Hm tangential question but shouldn't touch typing be well accessible for many blind computer users?

ehPReth · on Dec 21, 2023

? blind people can use keyboards

spookie · on Dec 22, 2023

There are braille keyboards too

Blikkentrekker · on Dec 22, 2023

Or normal keyboards? Many people can type blind. Some learned to do so while born blind, others became blind after they had already learned this skill.

I would assume that the majority of persons on HN are not looking at their keyboard as they type.

spookie · on Dec 22, 2023

I was just giving an additional way to use a computer not known by many.
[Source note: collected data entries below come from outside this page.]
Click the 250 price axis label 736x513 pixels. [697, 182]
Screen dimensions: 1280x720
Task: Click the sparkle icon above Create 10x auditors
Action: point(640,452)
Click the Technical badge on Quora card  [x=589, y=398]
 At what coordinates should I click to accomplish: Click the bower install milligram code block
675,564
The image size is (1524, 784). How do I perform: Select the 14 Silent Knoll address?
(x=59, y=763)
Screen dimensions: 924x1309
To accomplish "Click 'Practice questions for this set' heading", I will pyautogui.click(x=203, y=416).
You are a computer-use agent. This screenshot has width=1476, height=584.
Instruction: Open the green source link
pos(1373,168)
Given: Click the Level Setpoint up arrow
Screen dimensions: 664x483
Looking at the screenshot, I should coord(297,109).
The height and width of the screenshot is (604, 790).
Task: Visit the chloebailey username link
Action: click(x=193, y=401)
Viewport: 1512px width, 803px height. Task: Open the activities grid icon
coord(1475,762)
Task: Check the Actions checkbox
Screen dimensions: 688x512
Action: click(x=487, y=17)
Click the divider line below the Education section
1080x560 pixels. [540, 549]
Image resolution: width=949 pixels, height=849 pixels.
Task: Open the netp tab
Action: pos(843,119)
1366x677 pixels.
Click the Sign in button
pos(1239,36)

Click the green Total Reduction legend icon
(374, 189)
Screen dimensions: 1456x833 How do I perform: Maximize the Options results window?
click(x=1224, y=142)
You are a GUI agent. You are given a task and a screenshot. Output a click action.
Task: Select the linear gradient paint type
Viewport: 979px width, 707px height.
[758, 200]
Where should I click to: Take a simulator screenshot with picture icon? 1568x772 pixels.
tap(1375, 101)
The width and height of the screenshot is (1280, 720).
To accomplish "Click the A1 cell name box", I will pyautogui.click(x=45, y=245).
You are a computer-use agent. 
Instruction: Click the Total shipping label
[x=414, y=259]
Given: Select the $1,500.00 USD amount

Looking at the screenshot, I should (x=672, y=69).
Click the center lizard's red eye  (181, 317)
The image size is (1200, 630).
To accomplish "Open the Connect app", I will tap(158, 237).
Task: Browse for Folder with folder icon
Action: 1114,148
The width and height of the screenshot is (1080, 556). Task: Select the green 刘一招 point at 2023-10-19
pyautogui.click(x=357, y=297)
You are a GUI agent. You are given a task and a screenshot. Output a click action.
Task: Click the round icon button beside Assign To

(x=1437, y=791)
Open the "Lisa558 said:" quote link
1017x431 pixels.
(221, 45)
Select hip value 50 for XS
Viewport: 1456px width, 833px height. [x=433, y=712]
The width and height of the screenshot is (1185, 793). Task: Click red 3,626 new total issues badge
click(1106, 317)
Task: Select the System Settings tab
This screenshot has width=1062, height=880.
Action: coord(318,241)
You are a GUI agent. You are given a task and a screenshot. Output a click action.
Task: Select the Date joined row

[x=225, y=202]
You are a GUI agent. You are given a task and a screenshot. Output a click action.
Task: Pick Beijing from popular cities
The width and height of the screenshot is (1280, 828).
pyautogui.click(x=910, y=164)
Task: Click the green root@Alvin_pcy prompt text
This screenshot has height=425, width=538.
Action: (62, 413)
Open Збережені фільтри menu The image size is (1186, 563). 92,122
Either way, we shouldn't rely on the skills of a few to interact with a computer.

phlakaton · on Dec 22, 2023

For the math equations, I'm curious: does MathML do any better for you than LaTeX?

seanhunter · on Dec 22, 2023

Not the person you’re asking the question to, but it’s worth noting (if you don’t already know) that MathML is really not designed at all as an input language for practitioners who just want to write a few equations in some document. It’s designed as an output/presentation language so that devices that want to render some maths can do so faithfully[1]. As such, if you’re a human being who wants to typeset some equation, you’ll want to go to latex every single time rather than mathml and then someone else has to figure out the conversion.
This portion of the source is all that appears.